In the hands of the gifted Robles, Mari is both fierce and insecure as she bats back against her often-absent mother’s relentless self-focus in scenes which find Robles and Ferrer figuratively taking to their character’s respective corners, and then fighting their way back toward each other. Ferrer exudes a magnetic appeal that’s hard to resist, even when the nicks in Estella’s ego-fueled armor are visible.

At the same time, Mari must keep her ambitious gallery assistant Carolina (Luz Lopez) in check – not easy to do when it comes to the young aspiring artist whose boyfriend Juan (Daniel Rios, Jr.) is not only the police officer investigating the art theft, but also Caro’s biggest supporter. Lopez and Rios are perfectly paired as youthful romantics who see the future as theirs if they can just grab it.

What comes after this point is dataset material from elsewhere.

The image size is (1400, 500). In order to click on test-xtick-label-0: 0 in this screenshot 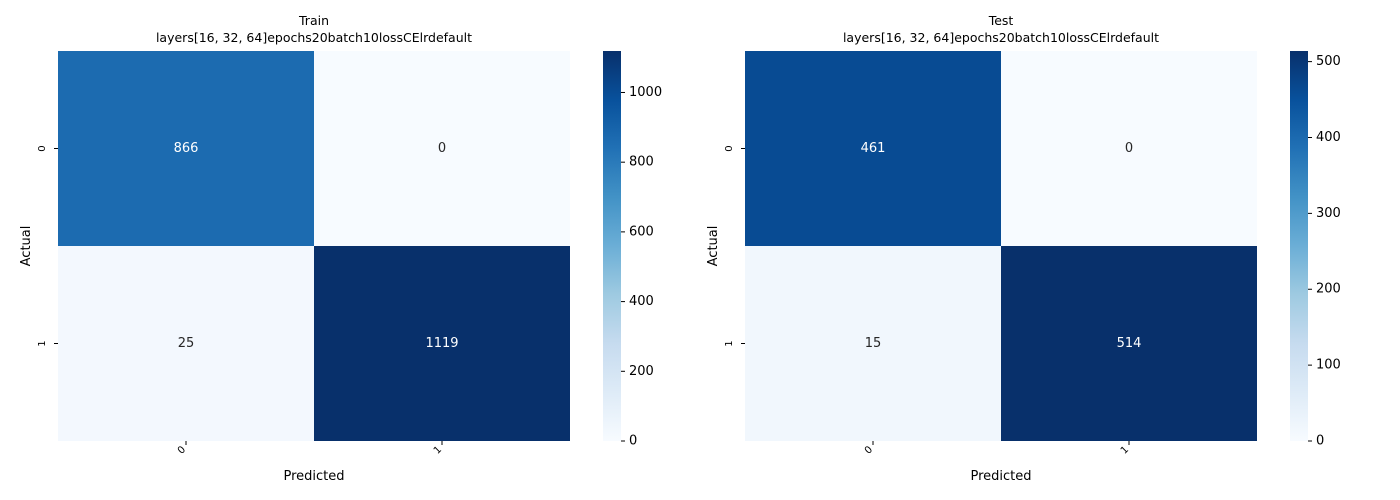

Mari is also spun around by the presence of her long-ago girlfriend Jenny (Brogan Nelson). Nelson’s understated Jenny clearly still longs for Mari, pondering what once was between them and what there could be now. Nelson is also a hoot when Jenny hits the dance floor. Indeed, like any truly talented actor, Nelson makes full use of her every onstage moment.

Scenic designer Erik D. Diaz’s set captures the upscale aesthetic of Miami’s art scene and is enhanced by Amanda Fallon’s lighting, especially when the action moves to a palm tree-encircled lanai. The set design also benefits from Emilia Amador’s props which range from bakery boxes and barware to decorative bric-a-brac.

Rebecca Glick’s chic dresses and gowns and summer suits help delineate the characters and are wonderful to look at in the dance interludes – to the faint sounds of salsa and dance music provided by Anna Drummond – and throughout.